With our first comprehensive National HIV/AIDS Strategy and the subsequent update, I believe the U.S. is on the right track. We were one of the first nations to recommend antiretroviral therapy (ART) for all persons with HIV, regardless of CD4 count, and have played a key role in many landmark HIV developments, including treatment as prevention and pre-exposure prophylaxis. However, we certainly have much to learn about implementing those innovations and basic healthcare in a way that meets the needs of our communities and maximizes impact.
Both high and low-income countries have important lessons to offer. One area we struggle with in the U.S. is helping people along the path of HIV care (and by that, I mean how do we make individuals aware of their HIV infection, connect them to medical care, get them on ART, and ultimately achieve undetectable levels of virus in their bodies). While many countries in sub-Saharan Africa lack financial and healthcare resources, some have innovated low cost, creative ways to ensure that citizens can get the HIV care and medications they need to live and prevent further transmission.
Another key issue for persons living with HIV in the U.S. is access to care. Medicaid expansion has largely not reached the Southern U.S., where our HIV epidemic is most intensified. Universal healthcare in countries like Canada and the Great Britain offer lessons on the benefits of expanded coverage for addressing the HIV epidemic.
You conducted this research alongside David Holtgrave, PhD, chair of the department of Health, Behavior and Society at the Johns Hopkins Bloomberg School of Public Health, whom you met while completing your Masters of Public Health at Hopkins. What motivated you to pursue this research and a MPH degree?
I recognized early in my training that there was an indispensable link between our patients and their illnesses and the many forces that act on their lives beyond hospital walls (what are known as the social determinants of health).
Having spent some years of my training thinking about how the social determinants affect my patients’ health at a community level, I wanted to learn more and gain research tools to study public health policies and systems that promote disease prevention among our vulnerable communities. For these reasons, I decided that a MPH degree would be an important addition to my training.
As an undergraduate and medical student, I have spent the past eight years researching the prevention and epidemiology of HIV and tuberculosis. I was drawn to studying these two globally devastating epidemics because they disproportionately affect our poorest and most vulnerable communities, both in the U.S. and abroad. With that in mind, I saw this HIV policy research as an important first step in evaluating the original National HIV/AIDS Strategy so that we could understand our failures and successes and use them to reprioritize our efforts to address the HIV epidemic for the second era of the National HIV/AIDS Strategy.

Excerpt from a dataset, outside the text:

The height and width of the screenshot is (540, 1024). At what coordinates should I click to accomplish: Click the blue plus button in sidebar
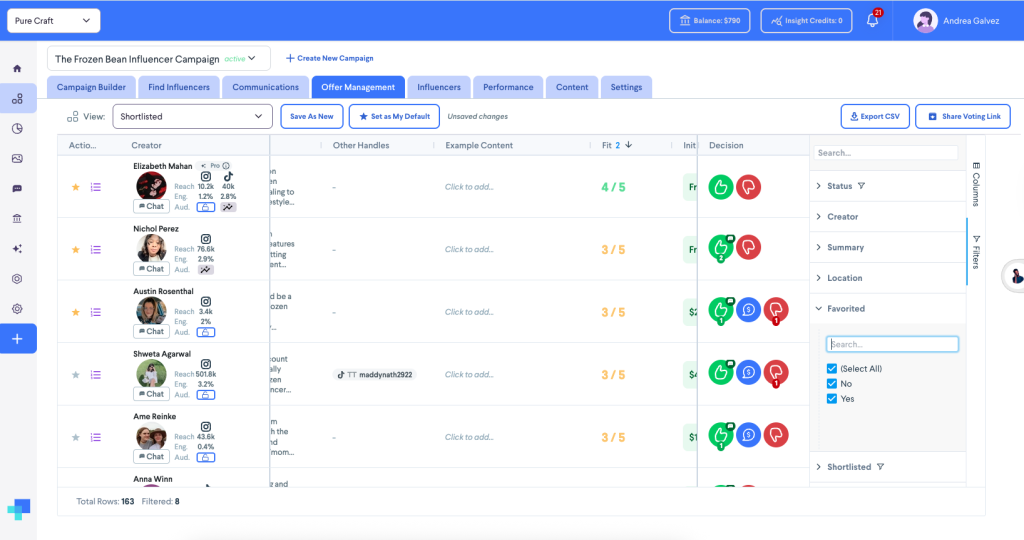[18, 339]
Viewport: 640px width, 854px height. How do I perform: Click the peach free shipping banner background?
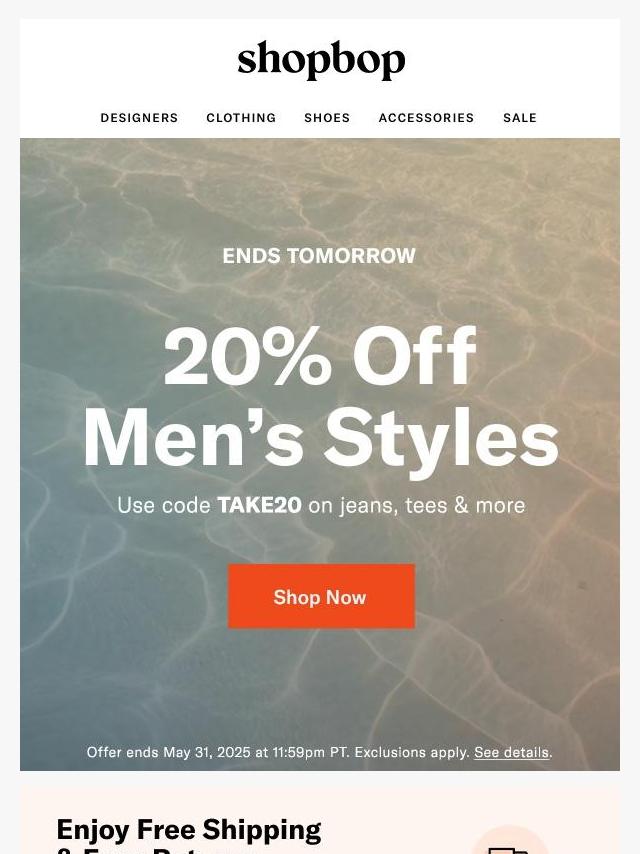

After getting your MPH, you came back to Perelman to finish your fourth year of medical school. What’s next for you?
Well, graduation is coming up fast (May 15)! In June, I move to Boston where I will spend the next three years as an internal medicine resident at the Brigham and Women’s Hospital. While there, I hope to continue developing my clinical acumen and expand my infectious diseases research and global health work. In the long term, I certainly hope to be working at the intersections of clinical medicine and public health. I look forward to many more years of learning and thinking about how our growing body of prevention and epidemiology research for HIV, TB, and other diseases can be implemented as smart public health policies that secure the health of our most vulnerable communities in the U.S. and abroad.